_RECORDS_:
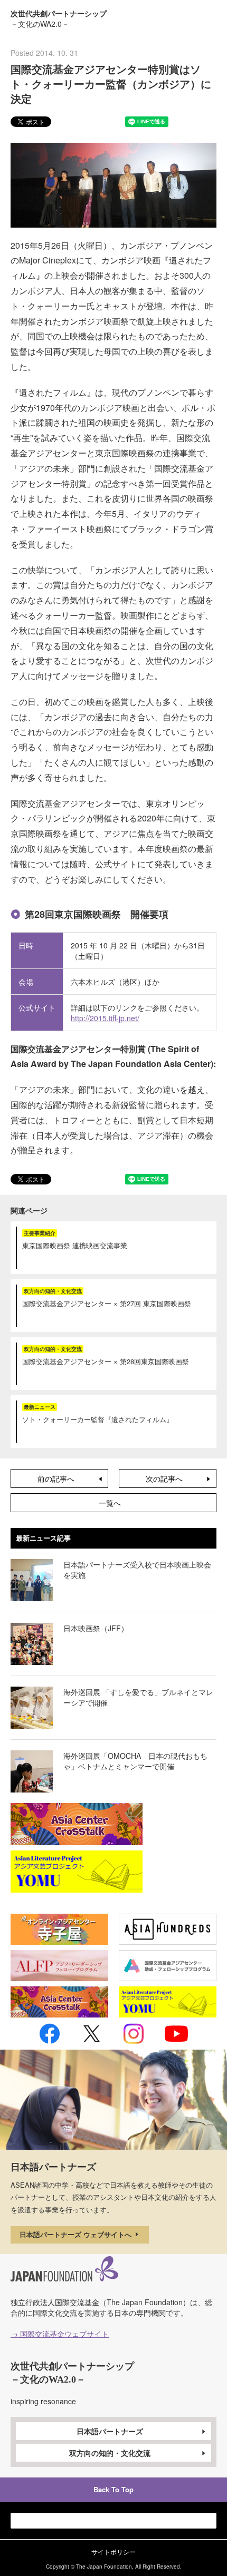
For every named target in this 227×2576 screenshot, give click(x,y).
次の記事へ (164, 1478)
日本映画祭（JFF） (95, 1628)
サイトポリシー (113, 2551)
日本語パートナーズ (110, 2431)
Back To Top (113, 2489)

_WHAT YOU HAVE TO DO_:
Everything above except the pictures needs to be reproduced exactly.

_OUTPUT OF THE TASK_:
For every named target in this 227×2576 screenshot, give click(x,y).
次の記事へ (164, 1478)
日本映画祭（JFF） (95, 1628)
サイトポリシー (113, 2551)
日本語パートナーズ (110, 2431)
Back To Top (113, 2489)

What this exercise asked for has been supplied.